The Nigerian government has protested what it called the hasty burial of the 26 Nigerian women who were found dead on the Mediterranean Sea by Italian authorities nine days ahead of the slated date.
Senior Special Assistant to the President on Foreign Affairs and Diaspora, Abike Dabiri-Erewa, told journalists in Abuja on Monday that the Italian Embassy had earlier indicated to the Director-General, National Agency for Prohibition of Trafficking in Persons (NAPTIP) that the burial would take place in Salerno, Italy on November 26, 2017.
But the Italian authorities, she said, went ahead with the burial last Friday without informing the Nigerian government, adding that the NAPTIP director is currently in Italy to engage with the Italian authorities ahead of the scheduled burial date.
The SSA who addressed newsmen alongside a NAPTIP representative, Mr. Abdulrahim Shaibu, explained that a protest letter had been sent to the Italian envoy in Nigeria over the matter.
“Why were they (the bodies) hurriedly buried nine days before the date communicated to the DG, NAPTIP by the Italian Embassy without any information to Nigerian Government?
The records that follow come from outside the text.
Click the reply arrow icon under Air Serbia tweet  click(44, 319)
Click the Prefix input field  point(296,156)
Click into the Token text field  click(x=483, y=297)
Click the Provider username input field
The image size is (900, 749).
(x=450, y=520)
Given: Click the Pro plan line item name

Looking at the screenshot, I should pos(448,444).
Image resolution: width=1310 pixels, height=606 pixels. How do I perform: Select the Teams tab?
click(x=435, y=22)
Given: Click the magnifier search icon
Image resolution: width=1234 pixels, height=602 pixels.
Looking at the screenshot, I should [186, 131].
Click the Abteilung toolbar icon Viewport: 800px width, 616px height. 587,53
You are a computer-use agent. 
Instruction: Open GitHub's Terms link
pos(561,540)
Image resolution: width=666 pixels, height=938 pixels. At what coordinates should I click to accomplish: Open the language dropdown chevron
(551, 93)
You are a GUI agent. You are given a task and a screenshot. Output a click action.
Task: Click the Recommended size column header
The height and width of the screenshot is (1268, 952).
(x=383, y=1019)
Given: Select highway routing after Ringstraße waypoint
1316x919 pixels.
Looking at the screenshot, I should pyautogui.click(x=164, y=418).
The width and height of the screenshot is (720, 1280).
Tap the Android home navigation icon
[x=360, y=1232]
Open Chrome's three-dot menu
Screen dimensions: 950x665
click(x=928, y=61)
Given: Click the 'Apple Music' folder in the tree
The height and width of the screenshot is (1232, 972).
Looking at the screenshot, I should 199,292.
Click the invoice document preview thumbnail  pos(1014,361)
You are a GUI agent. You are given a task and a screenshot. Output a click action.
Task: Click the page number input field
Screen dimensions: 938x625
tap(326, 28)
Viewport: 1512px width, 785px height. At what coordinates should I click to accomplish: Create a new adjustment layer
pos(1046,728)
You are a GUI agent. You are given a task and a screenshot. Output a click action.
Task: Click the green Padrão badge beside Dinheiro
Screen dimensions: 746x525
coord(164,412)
Why the rush to bury the bodies without carrying out post-mortem to determine the causes of death?” she queried.
Dabiri-Erewa said that information indicated that only three of the girls were identified as Nigerians, noting that the identities of the other victims had yet to be ascertained before they were interred.
She noted that another issue of concern was that the victims’ families may have wanted them buried in their countries of origin.
Only two of the 26 women whose bodies were recovered November 3 by Spanish rescue ships were immediately identified: Marian Shaka, a Muslim, and Osato Osara, a Christian.
Autopsies showed all but one drowned. The other had internal bleeding from a ruptured liver as a result of blunt trauma before falling in the water. None bore signs of recent physical or sexual abuse, Italian prosecutors said in a statement Friday. Two of the women were pregnant.